• [What to do]: What is needed is an exact copy of the lines in the entries below from the one holding "Click the list report icon button" through the one holding "Given: Click the Monerium EUR emoney logo", pictures excluded.

══ Dataset extract

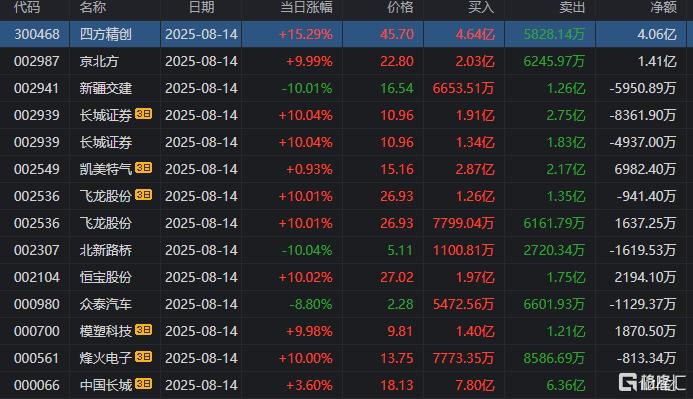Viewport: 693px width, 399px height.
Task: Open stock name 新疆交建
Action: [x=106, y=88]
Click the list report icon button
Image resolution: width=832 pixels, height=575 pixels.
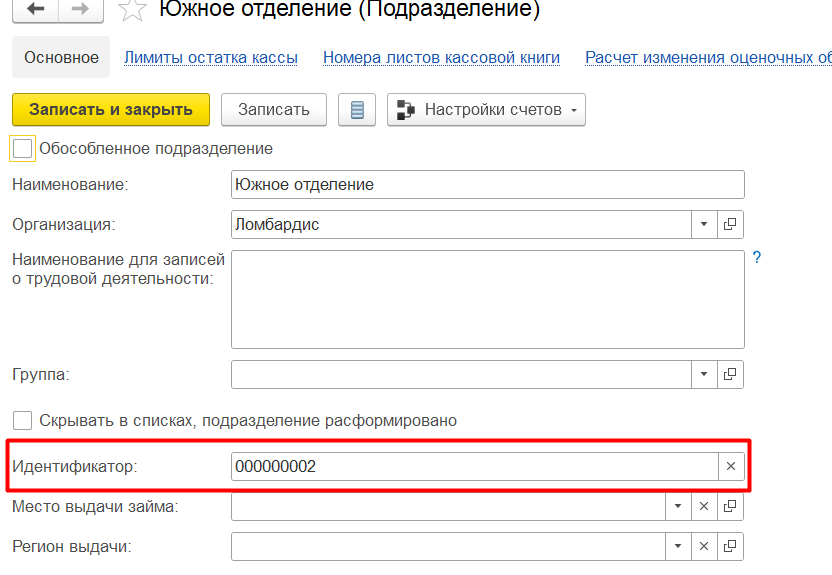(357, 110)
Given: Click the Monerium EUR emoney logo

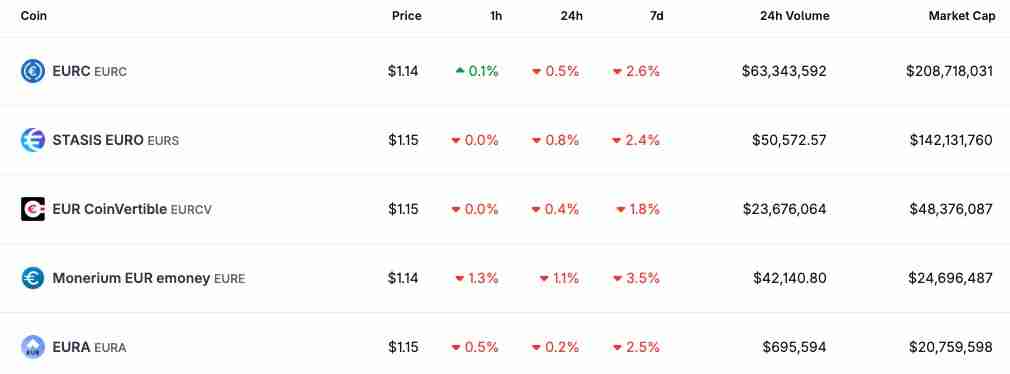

════
══ Dataset extract

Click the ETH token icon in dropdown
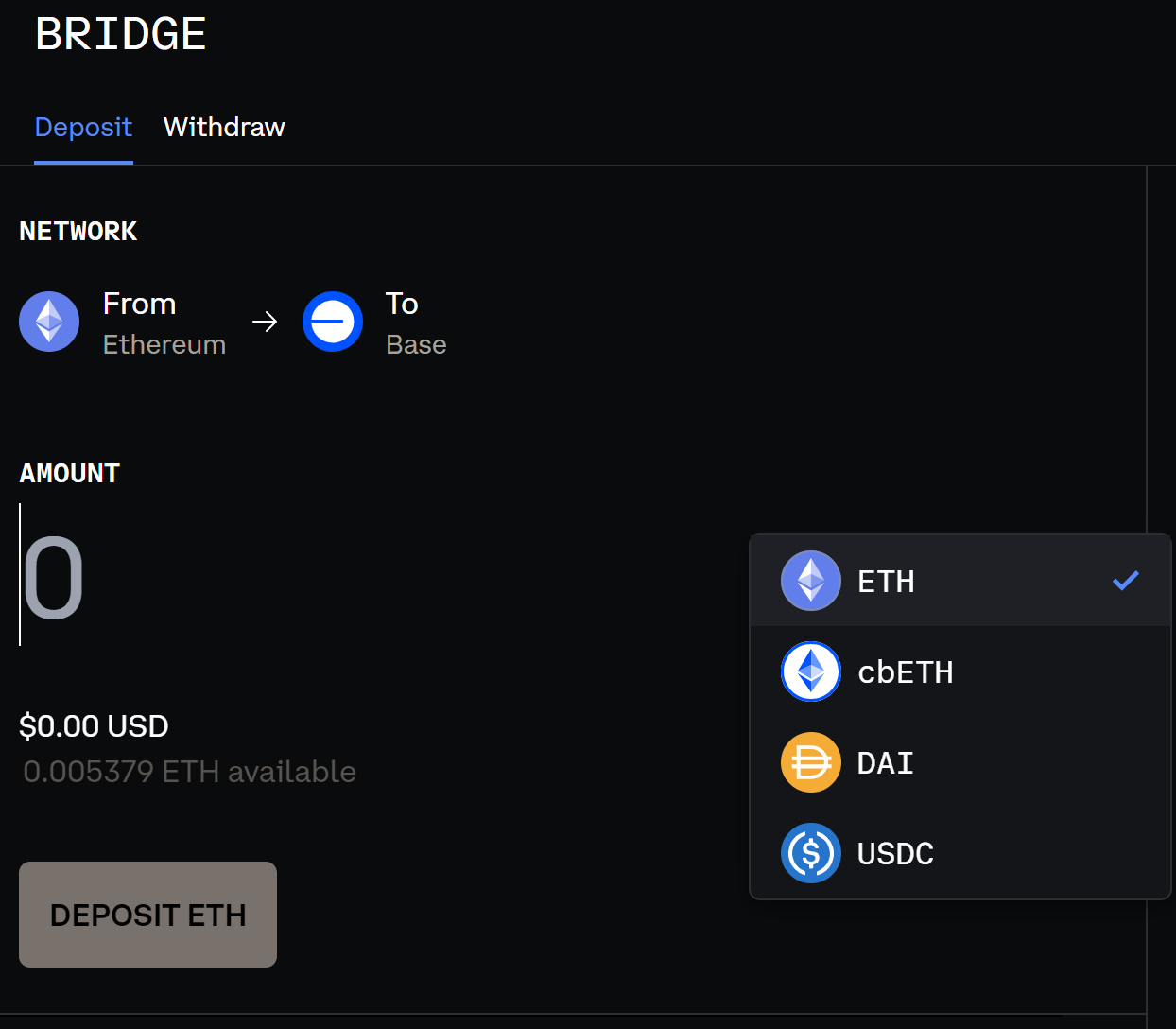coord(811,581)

════

• [Task answer]:
Click the list report icon button
Image resolution: width=832 pixels, height=575 pixels.
(357, 110)
Given: Click the Monerium EUR emoney logo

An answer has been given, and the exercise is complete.